Atypical patterns of circadian clock gene expression in human peripheral blood mononuclear cells.

Circadian ( approximately 24 h) rhythms in physiology and behaviour are observed in all mammals, including humans. These rhythms are generated by circadian clocks located in the hypothalamus and also in most peripheral tissues. Clock genes are essential components of circadian clocks, and mutations or polymorphisms within several of them have been associated with circadian disorders in humans. However, information about human clock gene expression has remained very limited. Peripheral blood mononuclear cells (PBMCs) represent an ideal material to investigate non-invasively the human clock at the molecular level. In the present study, we analysed the expression of three key clock genes, PER2, BMAL1 and REV-ERBalpha in PBMCs from ten healthy humans over a 24-h cycle. PER2 and BMAL1 were found to oscillate throughout the light-dark cycle in all subjects.

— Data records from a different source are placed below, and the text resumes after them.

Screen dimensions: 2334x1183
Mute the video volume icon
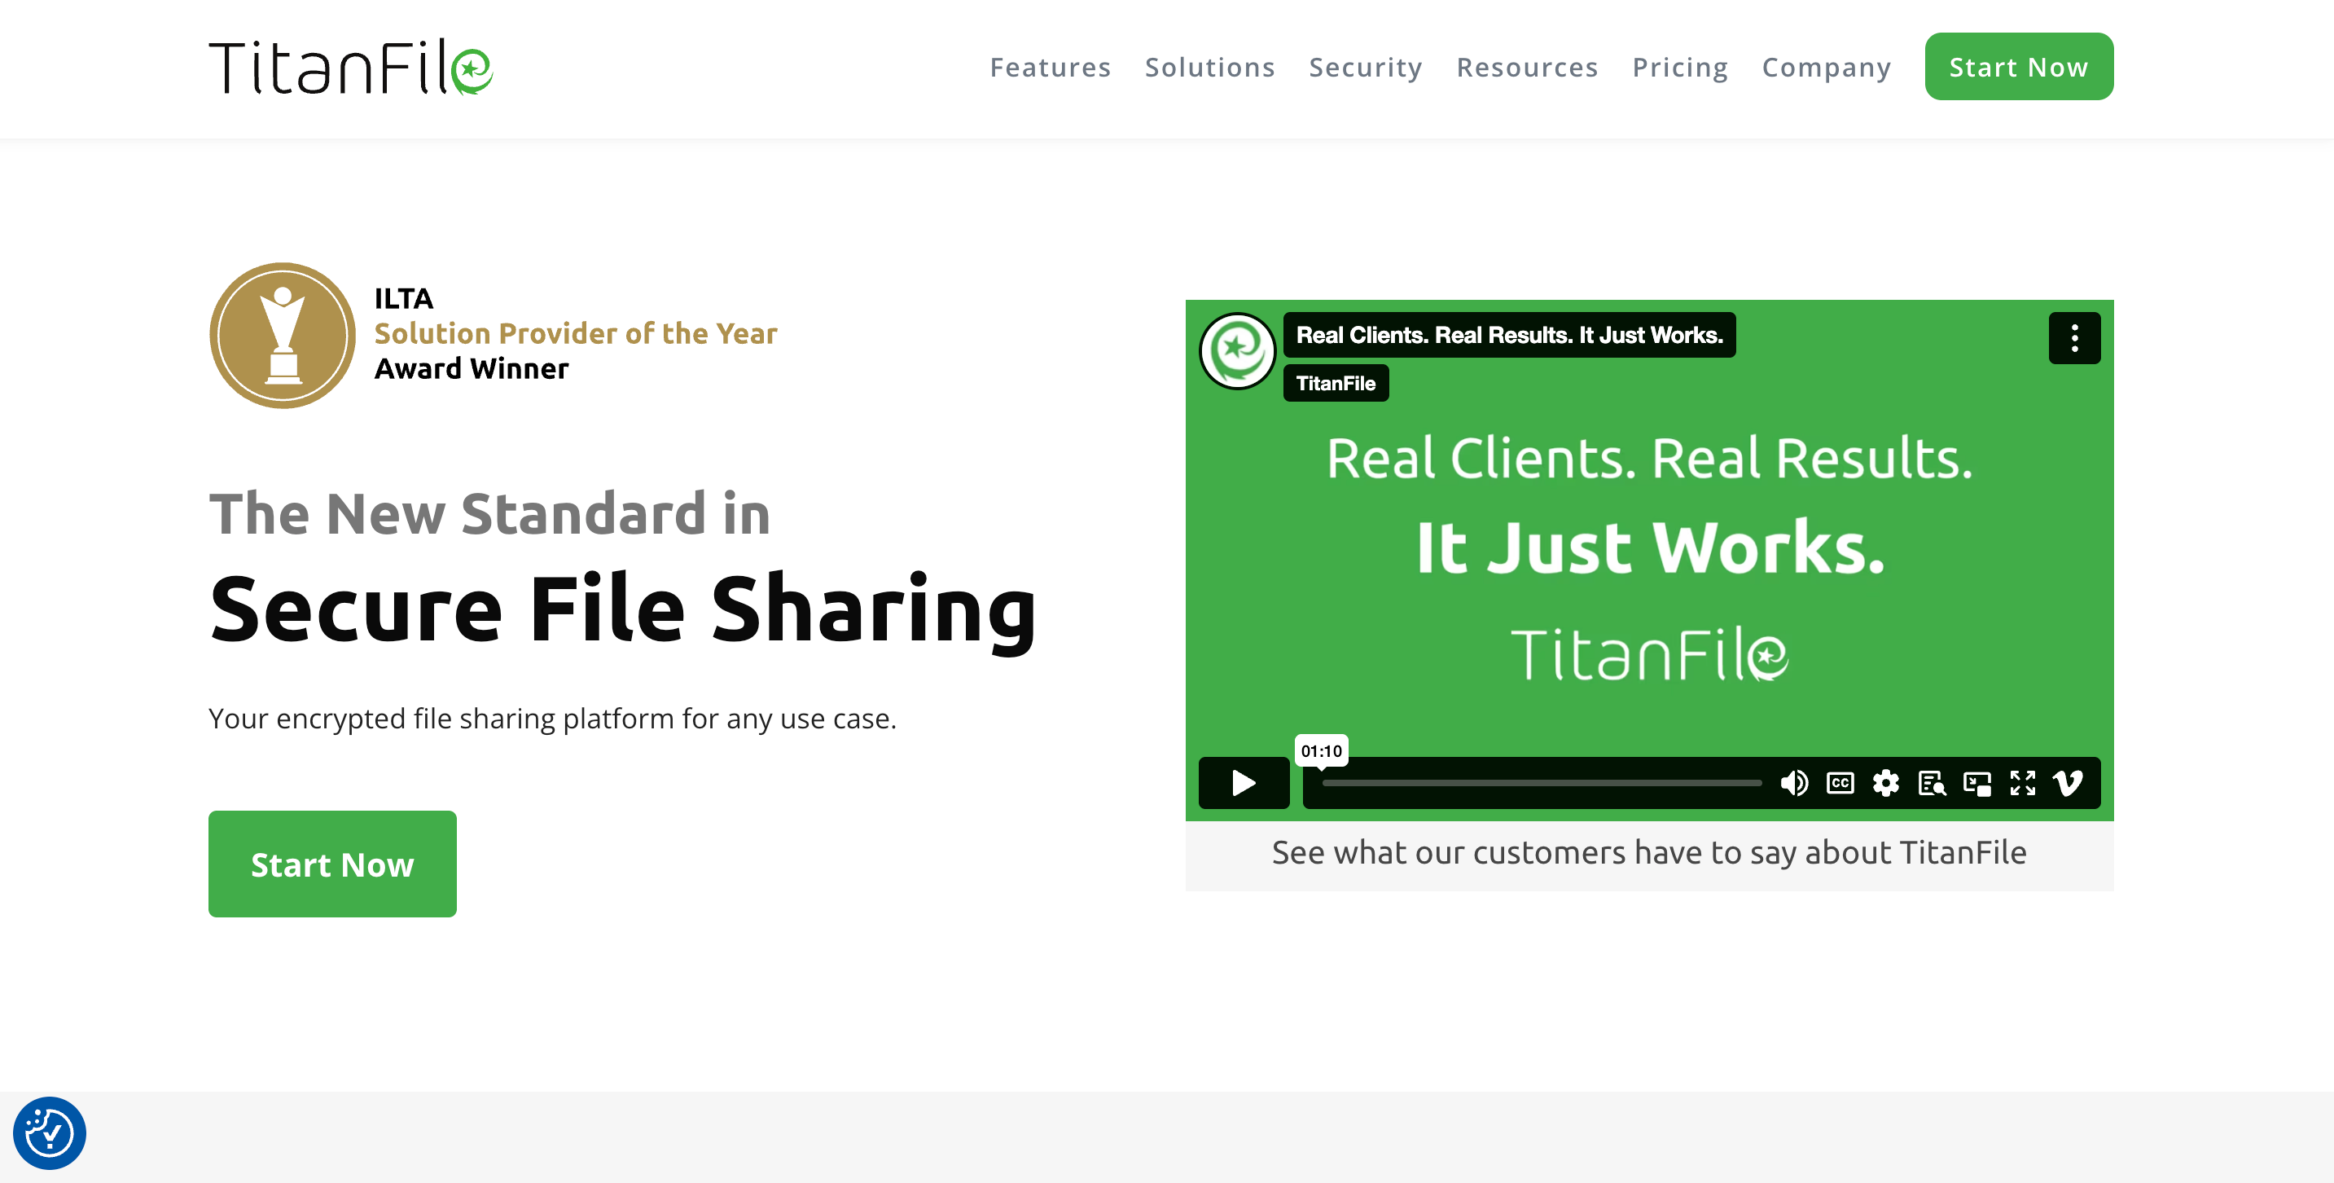[1793, 782]
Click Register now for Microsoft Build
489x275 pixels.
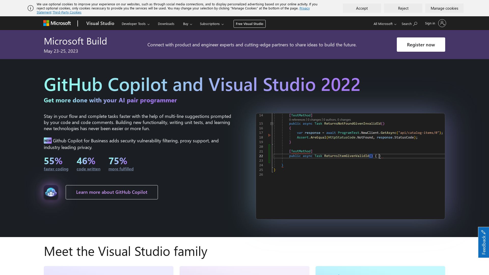(x=421, y=44)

Interestingly, despite normal melatonin and cortisol secretion patterns, two groups of subjects could be distinguished with significantly different mean PER2 and BMAL1 acrophases. BMAL1 oscillated with approximately the same phase as PER2, instead of being anti-phasic as anticipated from data previously obtained in other peripheral tissues. Furthermore, this unusual phase relationship of PER2 and BMAL1 in human PBMCs was associated with a constant expression of REV-ERBalpha, a crucial regulator of BMAL1, which is highly rhythmic in many other systems. These results reveal the existence of different chronotypes of clock gene expression patterns and suggest specific regulatory mechanisms in human PBMCs.